"Das bestimmende Gefühl war Chaos" ABBA feiern 40 Jahre ESC-Gewinn

Ein "Waterloo" wurde der Abend für ABBA wirklich nicht: Vor genau 40 Jahren gewann die schwedische Band in Brighton den "Grand Prix d'Eurovision". Das Jubliäum wird groß gefeiert. Mit neuen Veröffentlichungen, jeder Menge Parties - aber auch gemischten Erinnerungen an das "Chaos" rund um den Triumph.

 

Auf den Tag genau vor 40 Jahren wurde Musikgeschichte geschrieben: ABBA gewannen mit dem Song "Waterloo" in Brighton den Eurovision Song Contest - der damals noch "Grand Prix d'Eurovision" hieß. Neue Superstars waren geboren. Auch wenn Bandmitglied Björn Ulvaeus (68) in der Rückschau einige Nachteile des Überraschungssieges erkennt, wie er der Zeitung "Göteborgs Posten" verriet: Das Jubiläum wird nicht nur in Schweden und Großbritannien im großen Stile gefeiert.

Ein Highlight zum Jahrestag des Gewinns findet in Stockholm statt: Dort singt im erst ein Jahr alten "ABBA-Museum" erstmals ein frisch gegründeter ABBA-Chor - gebildet aus Fans der Band. Im Brighton Dome, der Stätte des ESC-Triumphes, gibt es ein "ABBAversary", im Londoner Tate Museum eine Gala.

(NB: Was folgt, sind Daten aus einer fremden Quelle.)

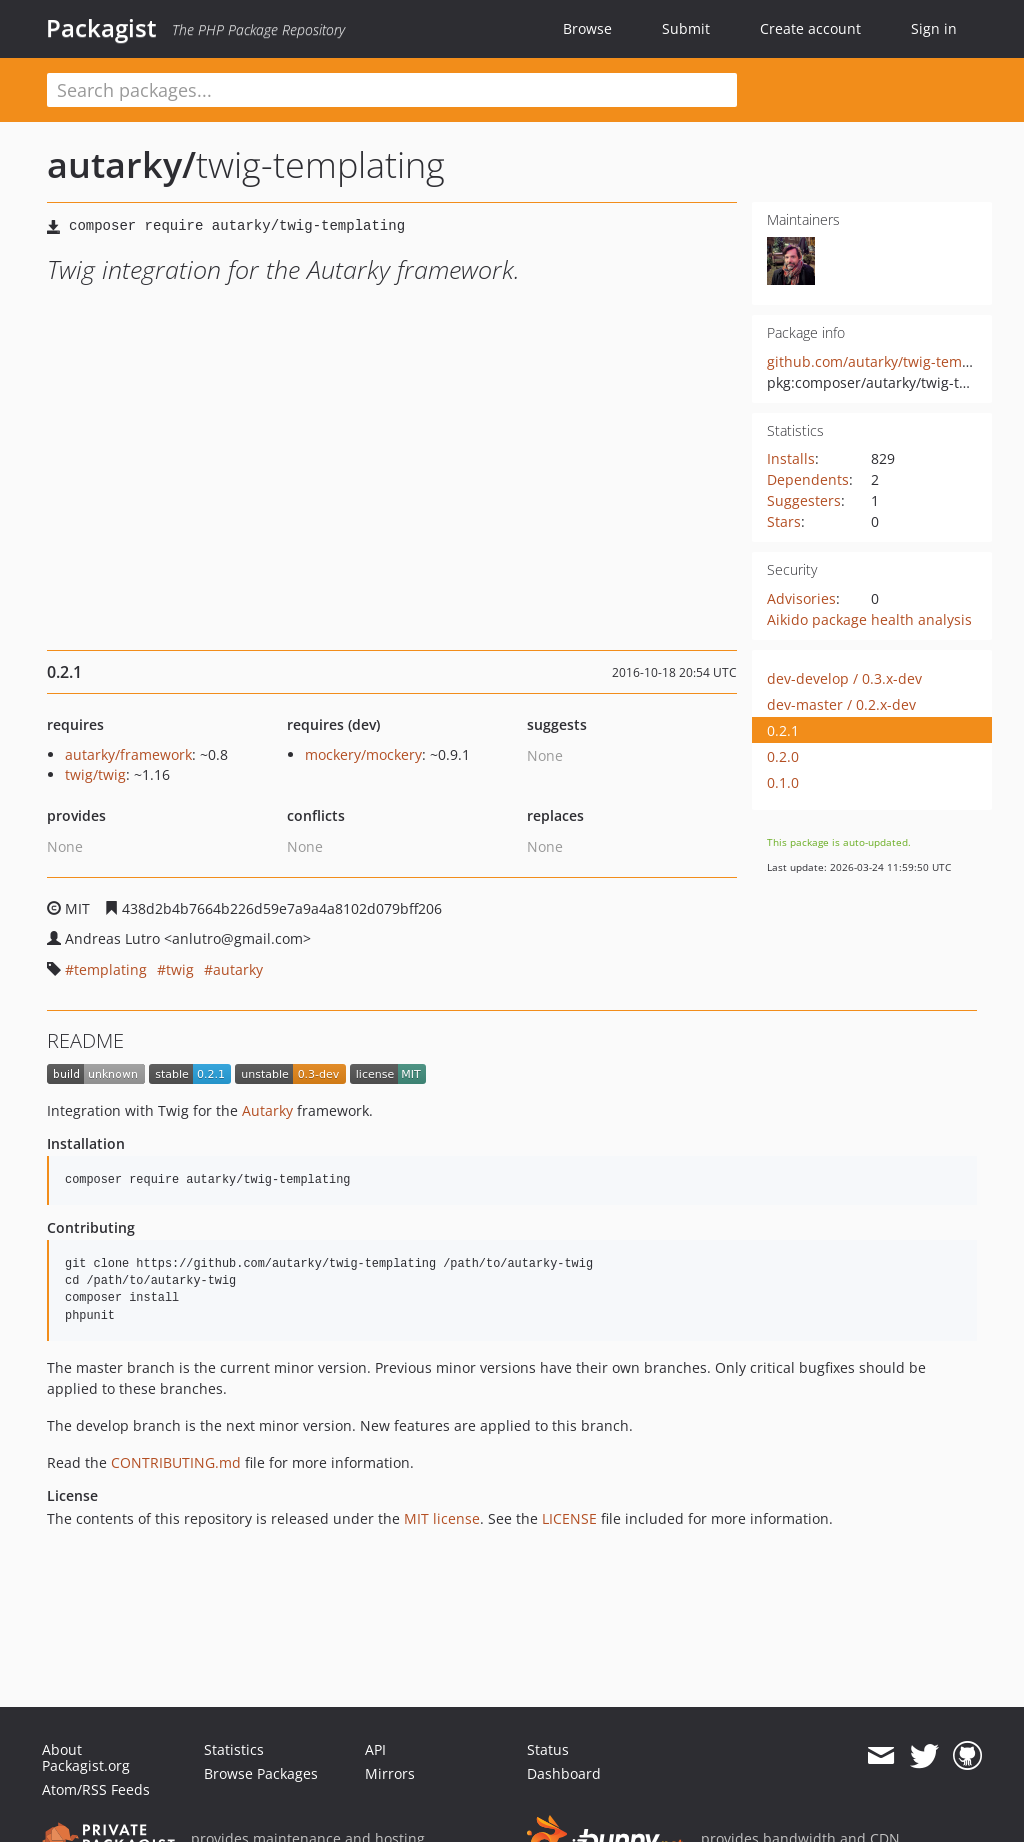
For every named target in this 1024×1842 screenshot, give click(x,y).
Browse (587, 28)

Auch eine neue CD-Box namens "Gold - 40th Anniversary Edition" samt Raritäten und B-Seiten sowie ein neuer Bildband kommen auf den Markt. Für die deutschen Fans hat TV-Promi Thomas Hermanns "40 Fakten zu ABBA" eingesprochen; zu sehen ist das Video auf Youtube.

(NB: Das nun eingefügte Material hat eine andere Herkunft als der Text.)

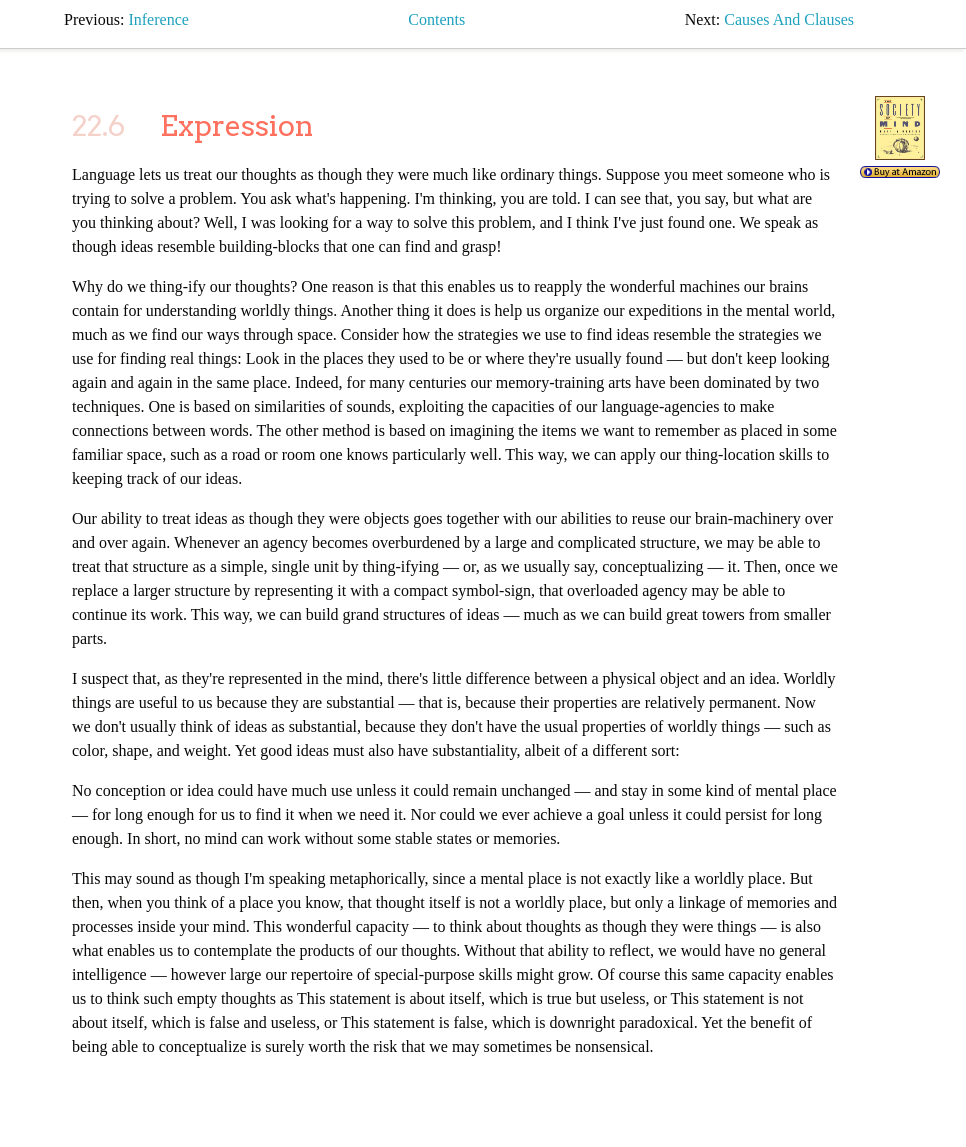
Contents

Bei so viel Trubel könnte glatt die Gefahr bestehen, dass der 40 Jahre zurückliegende Triumph als reiner Glücksfall glorifiziert wird - ein Risiko, dem Ulvaeus aber rechtzeitig entgegen wirkt. In dem Gespräch mit der Zeitung "Göteborgs Posten" bringt er gemischte Gefühle zum Ausdruck. "Das dominierende Gefühl war Chaos", erinnert er sich an den großen Tag. "Zuerst war es Nervosität, Nervosität, Nervosität - so sehr, dass alles andere in den Hintergrund trat. Dann hatten wir es geschafft und das Chaos begann." Bisweilen sei es "ein Klotz am Bein" gewesen, als "Eurovision-Gewinner abgestempelt zu sein", findet er.

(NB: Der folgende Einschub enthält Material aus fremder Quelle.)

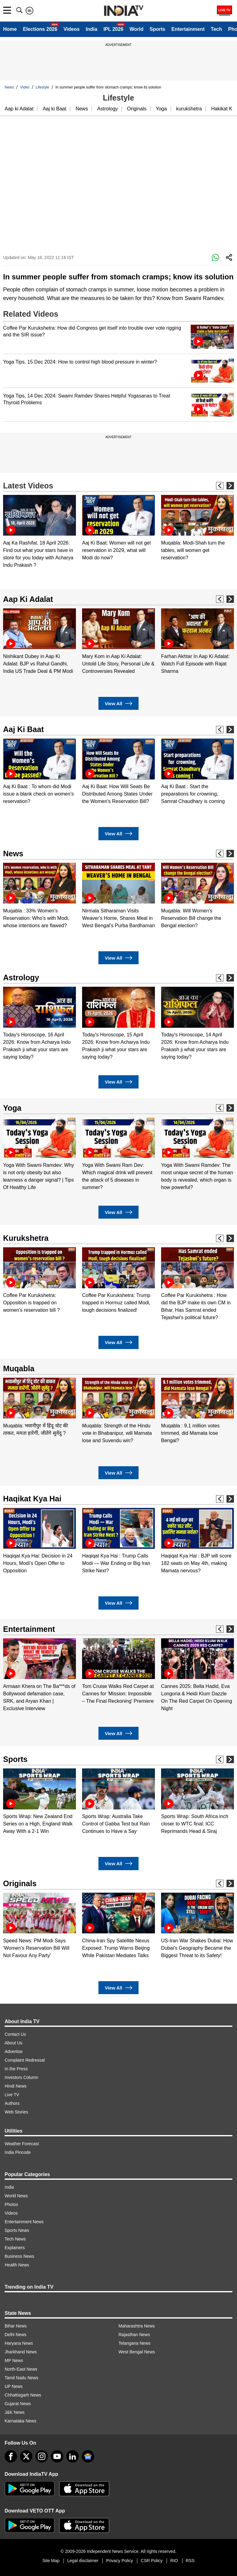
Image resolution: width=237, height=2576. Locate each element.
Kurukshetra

Auch ein weiterer Schatten hängt über dem großen Jubiläum: Denn eine Zusammenkunft der vier Mitglieder der legendären Band wird es nicht geben. Wie die dänische Zeitung "Billed Bladet" herausgefunden hat, hatte zunächst allein Ulvaeus' Kollege Benny Andersson (67) vor, sich in der Öffentlichkeit zu zeigen: Er werde im ABBA-Museum einige Melodien auf seinem dort ausgestellten Klavier spielen, heißt es. Die anderen drei ABBA-Stars werden sich allem Anschein nach nicht dort einfinden.